The great majority of the film concerns the calamitous first six months of the occupation, where one disastrous decision after another by the Bush Administration quickly ended any possibility of a peaceful transition to democracy (provided any such possibility ever existed, which I'll talk about in a moment). Widely praised for his strict adherence to "insiders" as talking heads, former reconstruction officials, journalists, etc., Ferguson covers a time period which often goes forgotten and chronicles the policy of ignorance and outright callousness that is frequently shocking and always infuriating.
It began with the reassignment of Iraqi reconstruction from the State Department to the Pentagon, ignoring the piles of research State had already compiled. Rumsfeld then turned a deaf ear to several of his top generals suggesting that far more troops would be needed for the occupation and instead sent in a force inadequate to stop the widespread looting and trashing of the country that immediately followed the end of the war--including the destruction of much of the Iraqi National Museum, home to some of the most prized treasures of ancient Mesopotamian archeology.
The film interviews at length Gen. Jay Garner, the man initially left in charge of the reconstruction without much in the way of a plan or support from his superiors, a oft-repeated lament from other reconstruction staffers. Garner was quickly replaced by L. Paul Bremer and the Coalition Provisional Authority, which proceeded to turn a budding disaster into a hellish catastrophe. Bremer staffed much of the CPA with the recently-graduated sons and daughters of Republican donors, often in positions where they had no experience or training, such as handing over control of Baghdad's traffic control to one fresh-faced "intern" with no municipal planning experience. Years later, the rest of the world would learn of the American preference for cronyism when we found out the hard way that the man in charge of emergency response was much better qualified to maintain Arabian horses (but he was Somebody who knew Somebody, and that's how our capitalism works).

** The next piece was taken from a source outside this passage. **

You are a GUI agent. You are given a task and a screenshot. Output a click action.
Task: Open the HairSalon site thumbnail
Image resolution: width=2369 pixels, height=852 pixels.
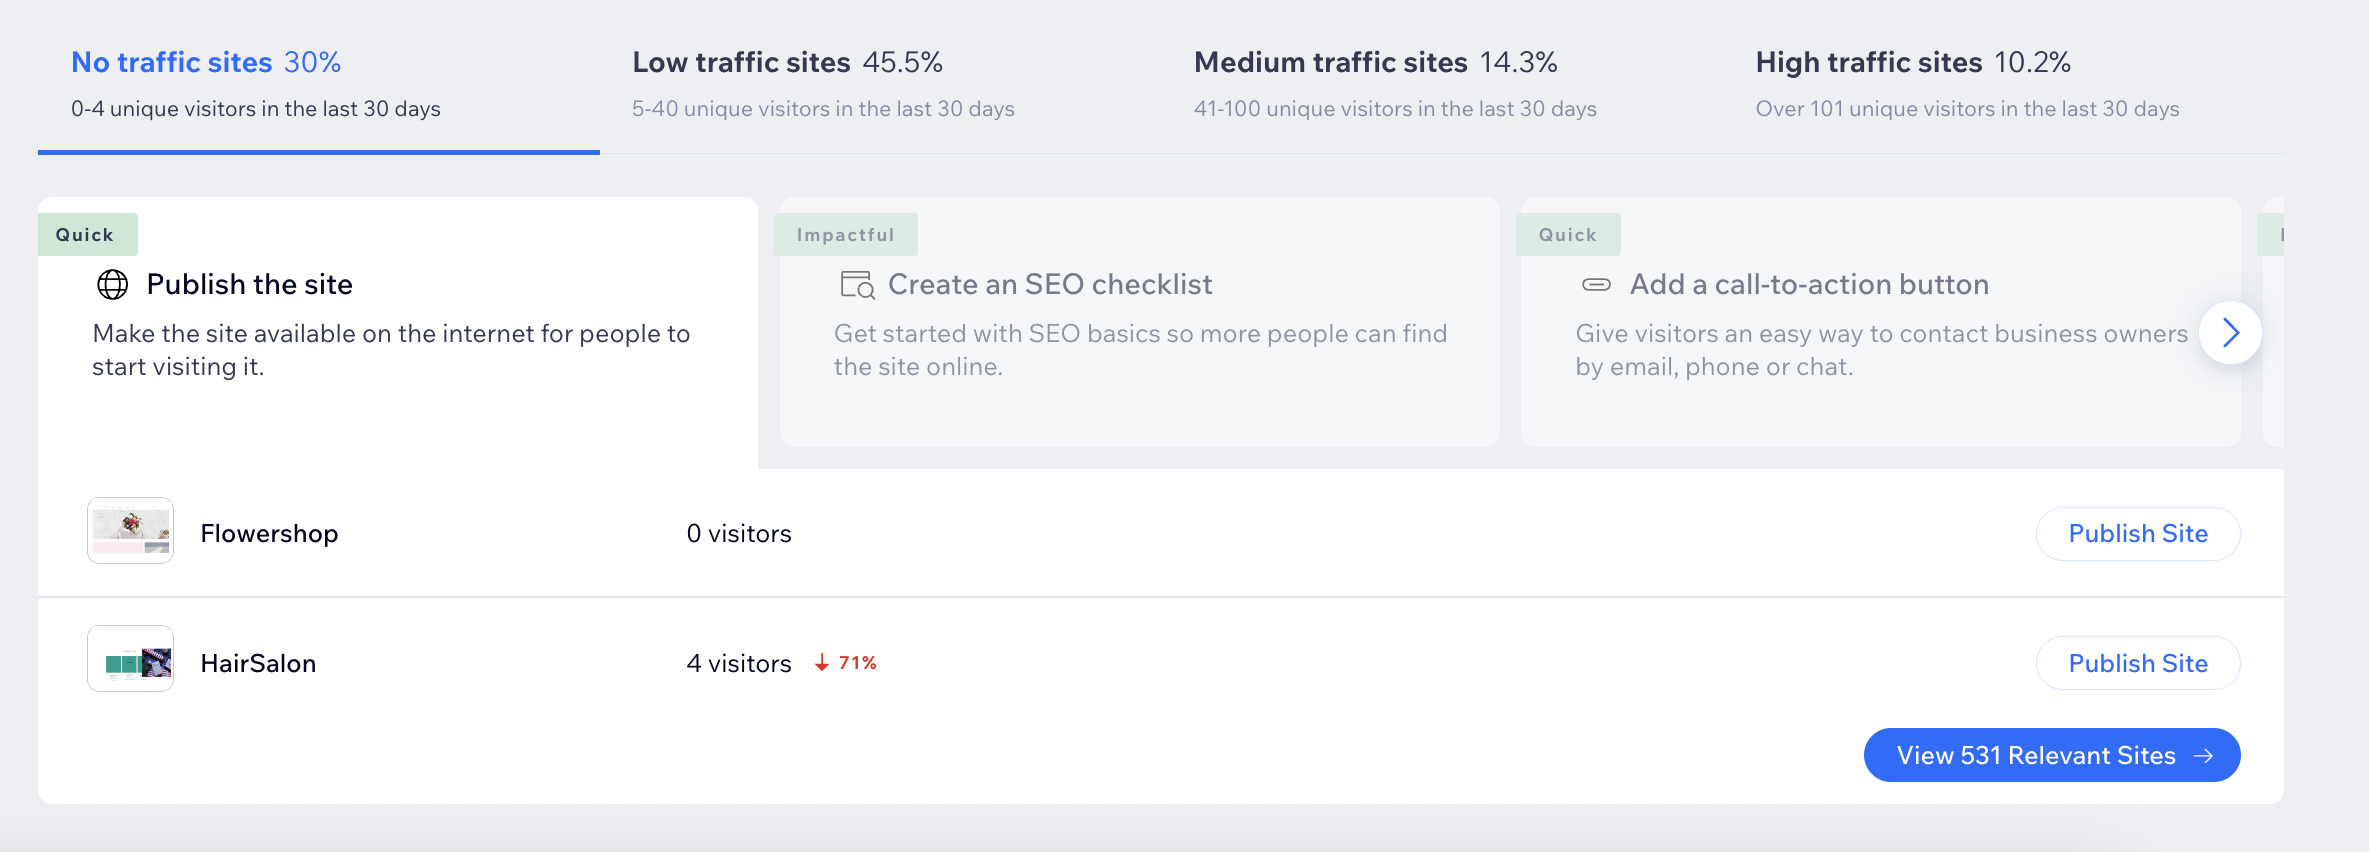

The dizzying failure climaxed with "deBa'athification", the firing of much of the former government staff, and the disbanding of the Iraqi military. Not only did this remove a large pool of ready-made knowledgeable civil servants and security forces, it left many influential people angry and unemployed, a great many of whom were also very well-schooled in the art of blowing things up.
What the film doesn't offer is any kind of explanation for why Rumsfeld, Wolfowitz and Bremer made those disastrous decisions. There's never any suggestion of whether there was an official malicious philosophy or whether they were simply Very Stupid People making Very Bad Decisions. The film did take some antiwar criticism for providing cover to the "incompetence dodge" of liberal hawks who claim everything would have gone just swell if only they had been in charge rather than Bush's bumbling band. There might be something to this, although we should perhaps give Ferguson some benefit of the doubt; none of the aforementioned Bush dead-enders would appear on camera, and no one suggests that a more competent reconstruction would have justified the military action. (As you might guess, I think there were reasons, but they'll have to wait until I get to Naomi Klein's The Shock Doctrine, which has been sitting on my desk waiting for a review for a few weeks now.)
Despite its flaw, though, the movie does have its utility, particularly for those few straggling remnants of the Gospel Band looking for American benevolence in Iraq, convinced every bit of bad news is courtesy of the stab-in-the-back liberal media. If their persistence survives No End in Sight, they are truly impervious to reality.